Records from a data source:
════════════════
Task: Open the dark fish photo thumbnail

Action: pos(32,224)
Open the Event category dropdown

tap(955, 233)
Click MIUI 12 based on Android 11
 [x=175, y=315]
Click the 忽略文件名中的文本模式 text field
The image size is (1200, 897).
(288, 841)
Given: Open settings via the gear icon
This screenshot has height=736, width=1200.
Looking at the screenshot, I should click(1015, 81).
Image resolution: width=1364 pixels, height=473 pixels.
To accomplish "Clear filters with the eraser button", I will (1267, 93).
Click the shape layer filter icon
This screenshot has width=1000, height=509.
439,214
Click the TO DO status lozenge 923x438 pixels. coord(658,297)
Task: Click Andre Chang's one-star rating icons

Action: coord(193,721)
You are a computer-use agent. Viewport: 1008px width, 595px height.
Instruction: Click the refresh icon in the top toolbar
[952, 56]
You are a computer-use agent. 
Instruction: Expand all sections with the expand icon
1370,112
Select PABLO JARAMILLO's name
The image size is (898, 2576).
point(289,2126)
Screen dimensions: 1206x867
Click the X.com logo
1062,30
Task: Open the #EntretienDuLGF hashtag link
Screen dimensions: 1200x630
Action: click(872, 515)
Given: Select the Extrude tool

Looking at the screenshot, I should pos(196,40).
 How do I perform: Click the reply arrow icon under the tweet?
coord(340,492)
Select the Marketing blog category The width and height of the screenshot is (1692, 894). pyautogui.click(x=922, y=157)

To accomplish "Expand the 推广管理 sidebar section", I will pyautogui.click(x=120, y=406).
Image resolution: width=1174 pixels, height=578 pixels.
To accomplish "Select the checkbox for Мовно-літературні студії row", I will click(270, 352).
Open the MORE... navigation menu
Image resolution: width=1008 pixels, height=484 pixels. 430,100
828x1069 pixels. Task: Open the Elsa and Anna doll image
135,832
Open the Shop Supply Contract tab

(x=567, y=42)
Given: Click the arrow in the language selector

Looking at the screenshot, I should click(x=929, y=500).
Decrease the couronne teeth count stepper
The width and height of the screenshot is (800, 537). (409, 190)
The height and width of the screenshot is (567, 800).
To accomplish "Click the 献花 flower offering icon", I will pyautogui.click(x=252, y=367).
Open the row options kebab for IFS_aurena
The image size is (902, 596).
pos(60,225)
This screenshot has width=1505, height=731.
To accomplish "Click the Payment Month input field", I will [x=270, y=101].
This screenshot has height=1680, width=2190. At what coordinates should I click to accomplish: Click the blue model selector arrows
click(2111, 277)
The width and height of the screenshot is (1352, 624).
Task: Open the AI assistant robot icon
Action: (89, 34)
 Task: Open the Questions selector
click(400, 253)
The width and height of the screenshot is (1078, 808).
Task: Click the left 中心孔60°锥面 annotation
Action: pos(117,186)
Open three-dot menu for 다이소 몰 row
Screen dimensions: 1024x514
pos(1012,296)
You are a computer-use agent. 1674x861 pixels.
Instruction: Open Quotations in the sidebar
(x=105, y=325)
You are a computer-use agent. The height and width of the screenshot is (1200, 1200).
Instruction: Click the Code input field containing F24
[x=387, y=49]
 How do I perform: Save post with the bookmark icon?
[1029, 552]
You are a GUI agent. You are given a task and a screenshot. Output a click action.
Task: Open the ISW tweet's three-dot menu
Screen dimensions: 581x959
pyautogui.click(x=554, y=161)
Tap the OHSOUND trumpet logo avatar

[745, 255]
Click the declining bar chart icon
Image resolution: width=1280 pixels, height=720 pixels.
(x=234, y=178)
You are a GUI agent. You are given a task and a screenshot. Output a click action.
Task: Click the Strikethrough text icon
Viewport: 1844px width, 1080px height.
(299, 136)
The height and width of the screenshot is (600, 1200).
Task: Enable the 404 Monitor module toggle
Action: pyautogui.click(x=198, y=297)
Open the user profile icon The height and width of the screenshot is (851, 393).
════════════════
What you need to do is repeat every record above exactly.

Exercise solution:
Task: Open the dark fish photo thumbnail

Action: pos(32,224)
Open the Event category dropdown

tap(955, 233)
Click MIUI 12 based on Android 11
 [x=175, y=315]
Click the 忽略文件名中的文本模式 text field
The image size is (1200, 897).
(288, 841)
Given: Open settings via the gear icon
This screenshot has height=736, width=1200.
Looking at the screenshot, I should click(1015, 81).
Image resolution: width=1364 pixels, height=473 pixels.
To accomplish "Clear filters with the eraser button", I will (1267, 93).
Click the shape layer filter icon
This screenshot has width=1000, height=509.
439,214
Click the TO DO status lozenge 923x438 pixels. coord(658,297)
Task: Click Andre Chang's one-star rating icons

Action: coord(193,721)
You are a computer-use agent. Viewport: 1008px width, 595px height.
Instruction: Click the refresh icon in the top toolbar
[952, 56]
You are a computer-use agent. 
Instruction: Expand all sections with the expand icon
1370,112
Select PABLO JARAMILLO's name
The image size is (898, 2576).
point(289,2126)
Screen dimensions: 1206x867
Click the X.com logo
1062,30
Task: Open the #EntretienDuLGF hashtag link
Screen dimensions: 1200x630
Action: click(872, 515)
Given: Select the Extrude tool

Looking at the screenshot, I should pos(196,40).
 How do I perform: Click the reply arrow icon under the tweet?
coord(340,492)
Select the Marketing blog category The width and height of the screenshot is (1692, 894). pyautogui.click(x=922, y=157)

To accomplish "Expand the 推广管理 sidebar section", I will pyautogui.click(x=120, y=406).
Image resolution: width=1174 pixels, height=578 pixels.
To accomplish "Select the checkbox for Мовно-літературні студії row", I will click(270, 352).
Open the MORE... navigation menu
Image resolution: width=1008 pixels, height=484 pixels. 430,100
828x1069 pixels. Task: Open the Elsa and Anna doll image
135,832
Open the Shop Supply Contract tab

(x=567, y=42)
Given: Click the arrow in the language selector

Looking at the screenshot, I should click(x=929, y=500).
Decrease the couronne teeth count stepper
The width and height of the screenshot is (800, 537). (409, 190)
The height and width of the screenshot is (567, 800).
To accomplish "Click the 献花 flower offering icon", I will pyautogui.click(x=252, y=367).
Open the row options kebab for IFS_aurena
The image size is (902, 596).
pos(60,225)
This screenshot has width=1505, height=731.
To accomplish "Click the Payment Month input field", I will [x=270, y=101].
This screenshot has height=1680, width=2190. At what coordinates should I click to accomplish: Click the blue model selector arrows
click(2111, 277)
The width and height of the screenshot is (1352, 624).
Task: Open the AI assistant robot icon
Action: (89, 34)
 Task: Open the Questions selector
click(400, 253)
The width and height of the screenshot is (1078, 808).
Task: Click the left 中心孔60°锥面 annotation
Action: pos(117,186)
Open three-dot menu for 다이소 몰 row
Screen dimensions: 1024x514
pos(1012,296)
You are a computer-use agent. 1674x861 pixels.
Instruction: Open Quotations in the sidebar
(x=105, y=325)
You are a computer-use agent. The height and width of the screenshot is (1200, 1200).
Instruction: Click the Code input field containing F24
[x=387, y=49]
 How do I perform: Save post with the bookmark icon?
[1029, 552]
You are a GUI agent. You are given a task and a screenshot. Output a click action.
Task: Open the ISW tweet's three-dot menu
Screen dimensions: 581x959
pyautogui.click(x=554, y=161)
Tap the OHSOUND trumpet logo avatar

[745, 255]
Click the declining bar chart icon
Image resolution: width=1280 pixels, height=720 pixels.
(x=234, y=178)
You are a GUI agent. You are given a task and a screenshot. Output a click action.
Task: Click the Strikethrough text icon
Viewport: 1844px width, 1080px height.
(299, 136)
The height and width of the screenshot is (600, 1200).
Task: Enable the 404 Monitor module toggle
Action: pyautogui.click(x=198, y=297)
Open the user profile icon The height and width of the screenshot is (851, 393).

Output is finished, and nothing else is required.